Torture Led to Murder; It's a Fact. BuzzFlash Has Been Calling This Murder I, Regardless of the Cause.
THE BUZZFLASH EDITOR'S BLOG
By Mark Karlin
For many years now, BuzzFlash has been recording and documenting the acts of homicide and war crimes that have resulted from the Cheney/Bush/Rumsfeld policies on torture and killing of sometimes randomly singled out Arabs. Face it, the trio of war criminals had a policy that if innocent Arabs got caught up in the web of torture and war, that was their problem. So what would be a crime of murder if committed in the United States was an "act of protecting America against terrorism" in Iraq, Afghanistan and the CIA "black holes."
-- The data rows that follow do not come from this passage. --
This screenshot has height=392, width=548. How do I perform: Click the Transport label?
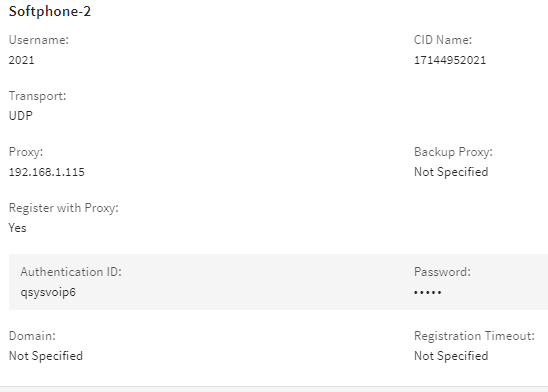pyautogui.click(x=37, y=96)
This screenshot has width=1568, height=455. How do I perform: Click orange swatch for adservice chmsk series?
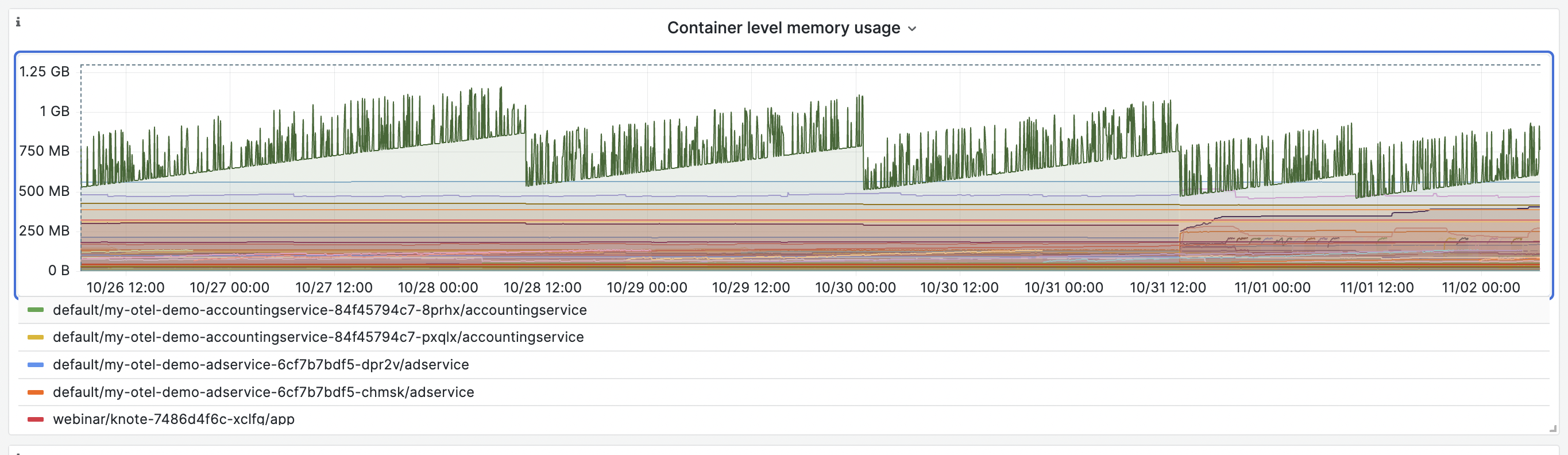coord(36,392)
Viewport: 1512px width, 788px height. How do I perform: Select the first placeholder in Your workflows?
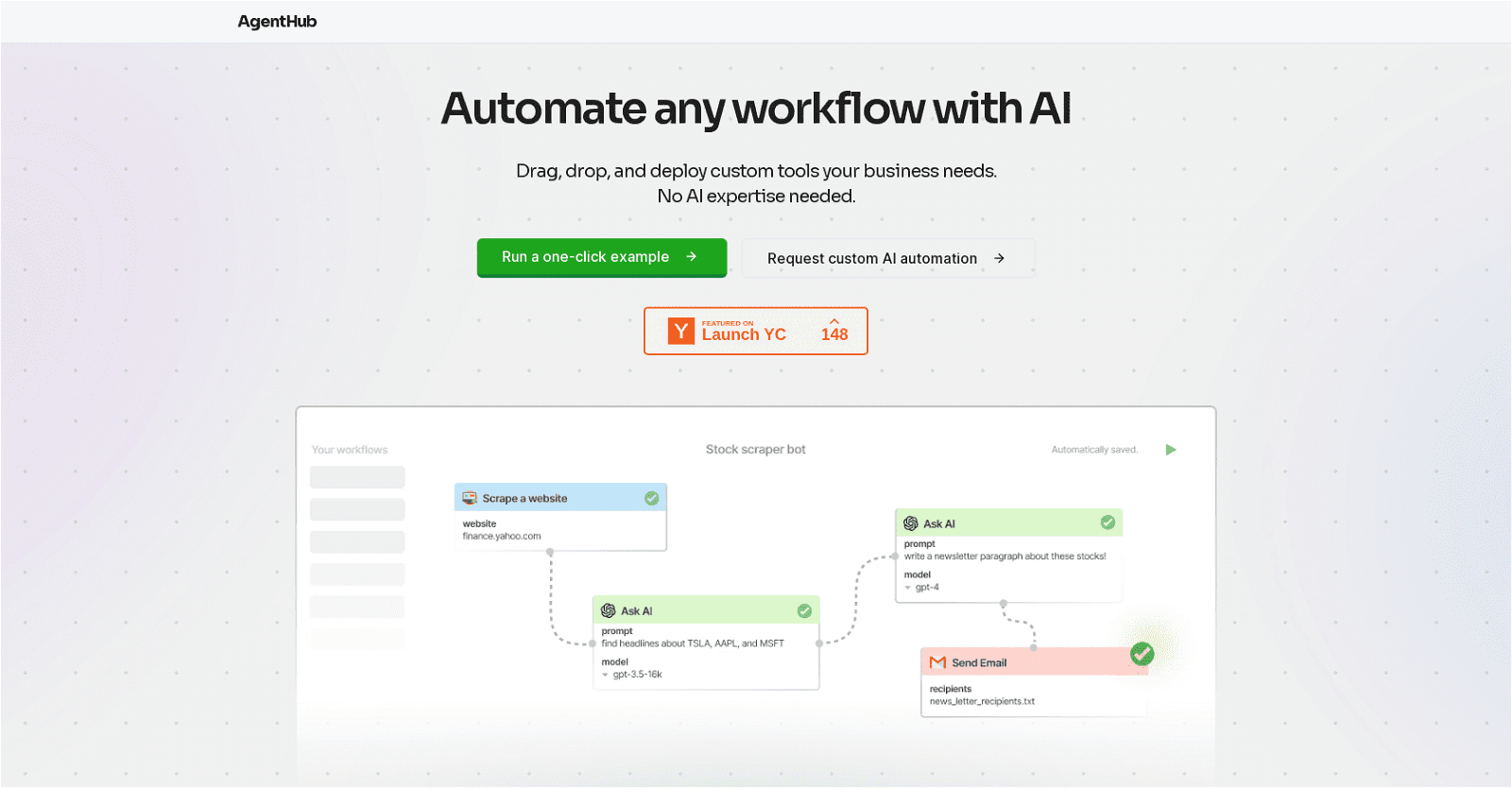[x=357, y=477]
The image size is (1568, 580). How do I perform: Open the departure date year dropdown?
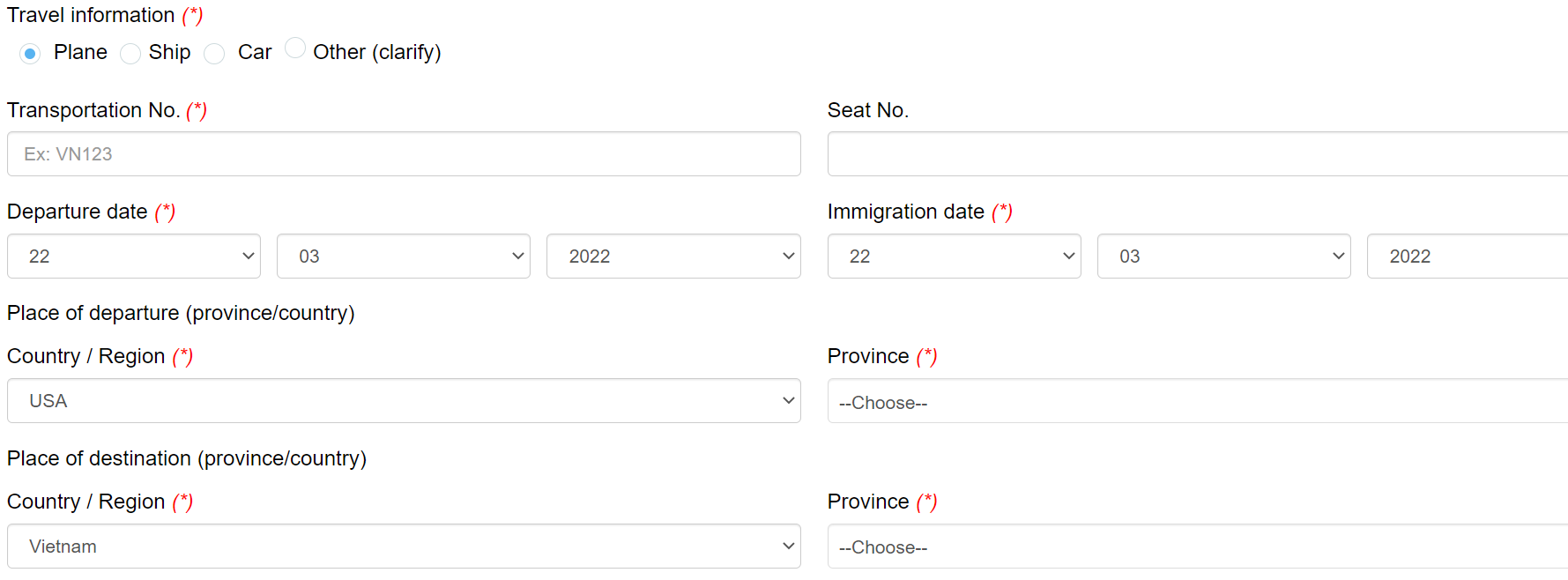coord(673,257)
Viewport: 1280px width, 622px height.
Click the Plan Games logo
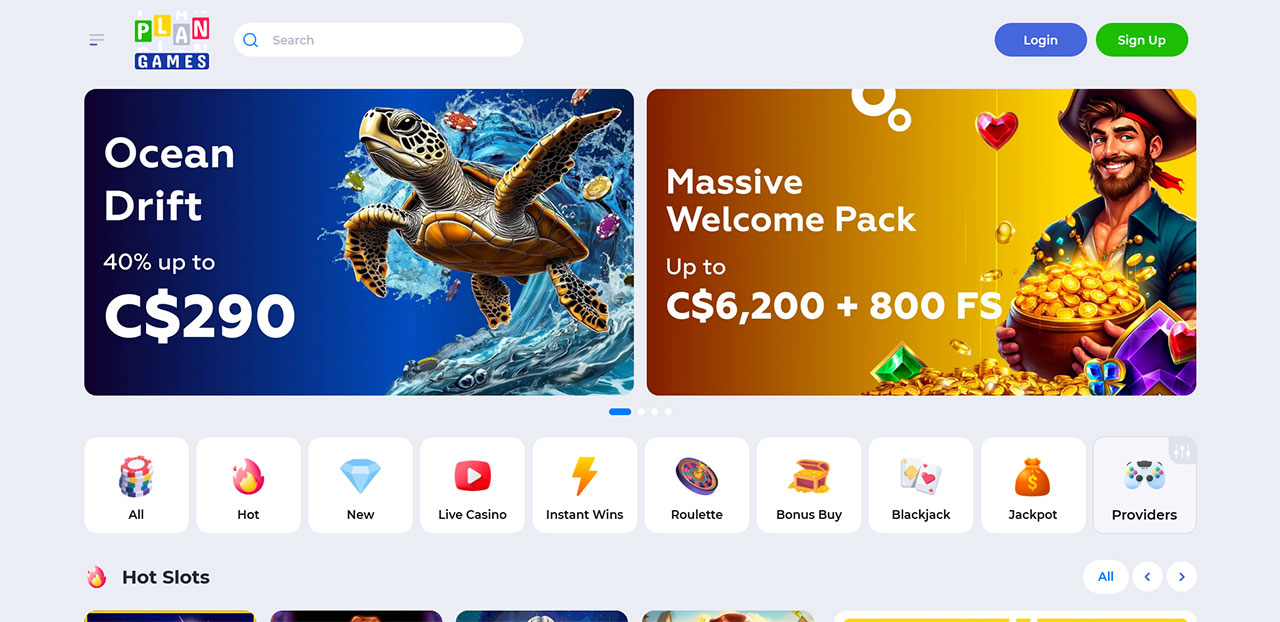coord(172,40)
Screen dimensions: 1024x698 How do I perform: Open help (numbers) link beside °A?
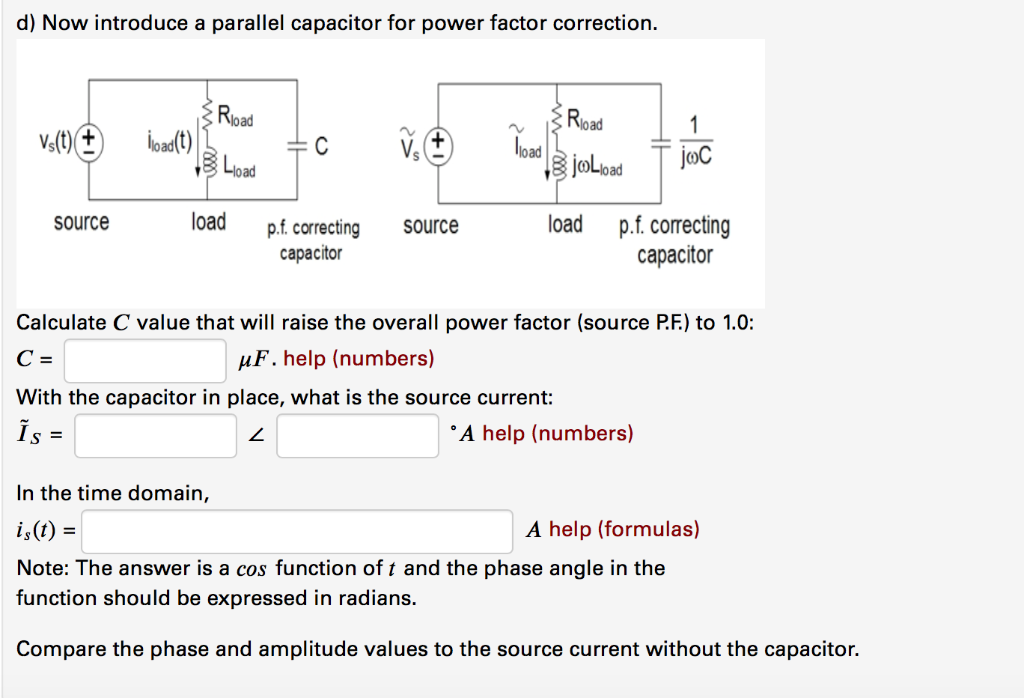pos(558,434)
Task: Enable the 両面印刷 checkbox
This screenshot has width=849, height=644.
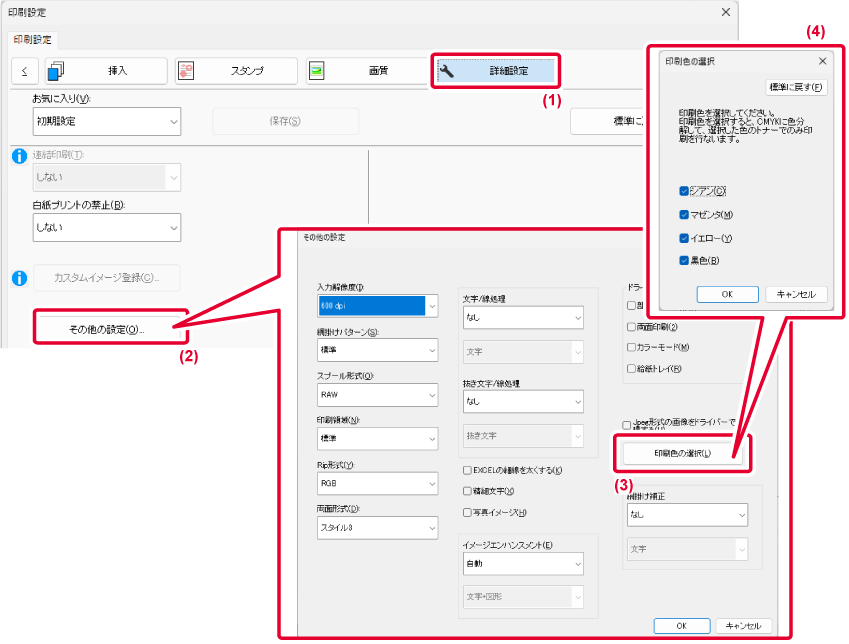Action: [x=630, y=326]
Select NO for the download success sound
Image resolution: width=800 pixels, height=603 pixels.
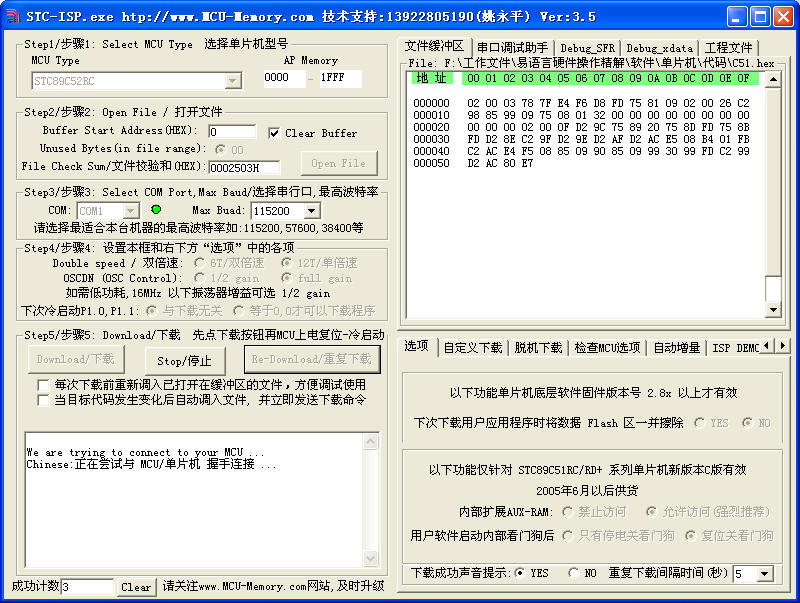573,573
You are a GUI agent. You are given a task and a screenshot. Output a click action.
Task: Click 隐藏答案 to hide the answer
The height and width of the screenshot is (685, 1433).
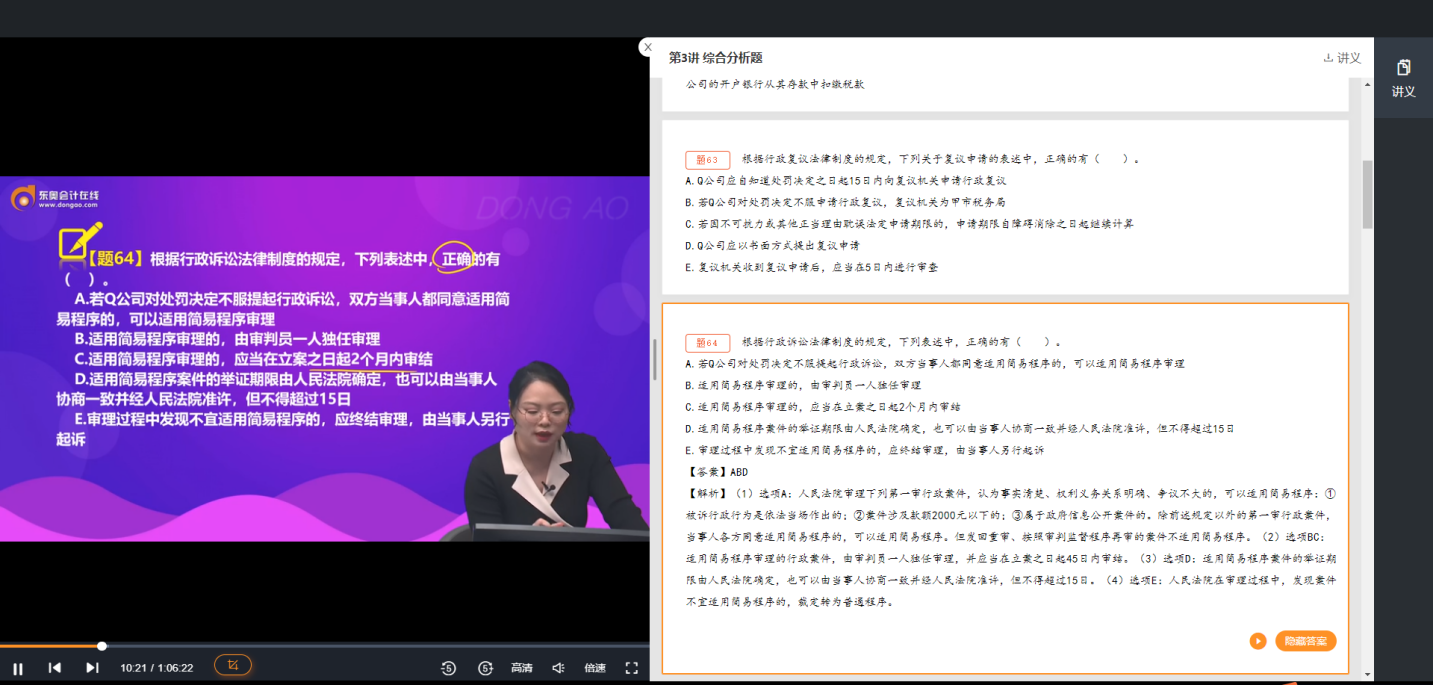pyautogui.click(x=1305, y=641)
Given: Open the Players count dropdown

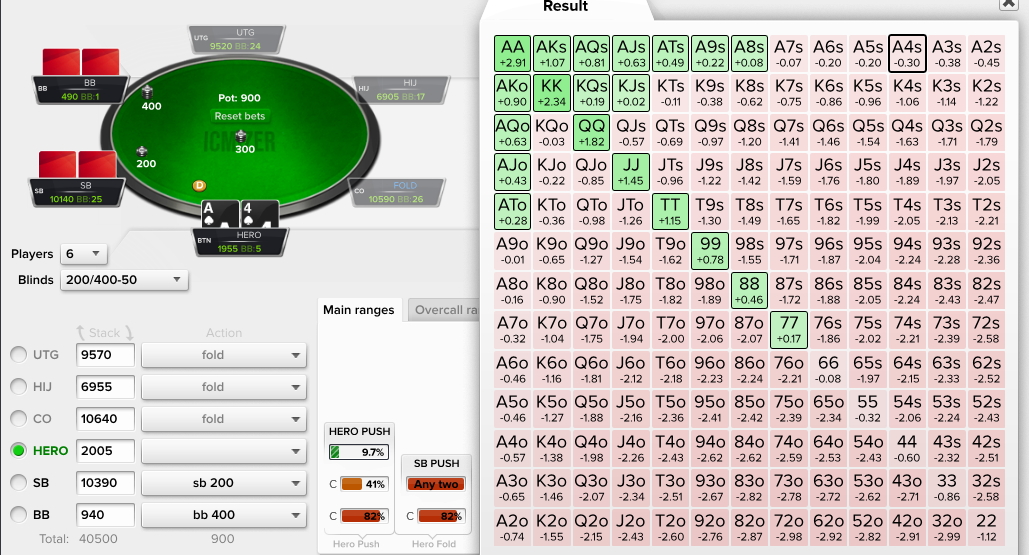Looking at the screenshot, I should (84, 254).
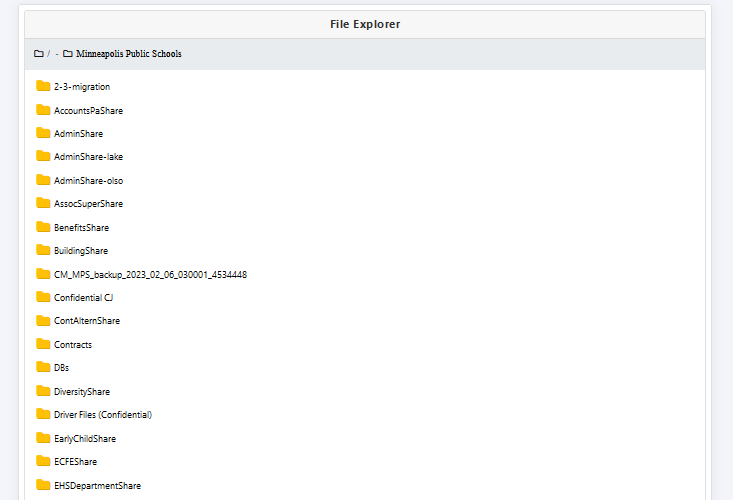This screenshot has height=500, width=733.
Task: Open the AccountsPaShare folder
Action: click(88, 110)
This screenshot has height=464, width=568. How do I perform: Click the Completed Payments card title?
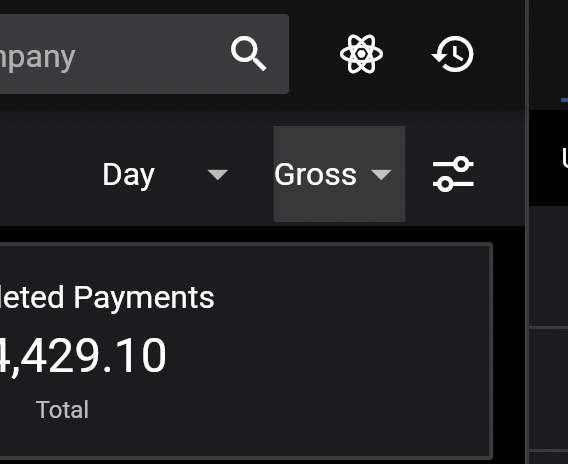[107, 298]
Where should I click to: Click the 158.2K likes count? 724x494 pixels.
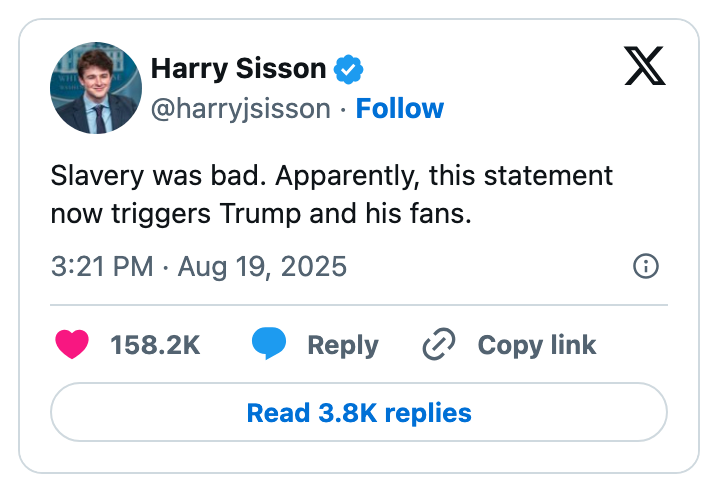click(x=155, y=345)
Even if many of the tortured and dead were just so more wrongfully abducted and arrested "collateral damage."
A study by the Human Rights First Organization has what we believe is an undercount of those individuals who died as a result of homicide while in U.S. custody (the study did not include the CIA "black hole" detainees who were tortured, because there has never been any accounting for the victims -- and one study ascertained 32 of the CIA "rendition suspects" are still unaccounted for.)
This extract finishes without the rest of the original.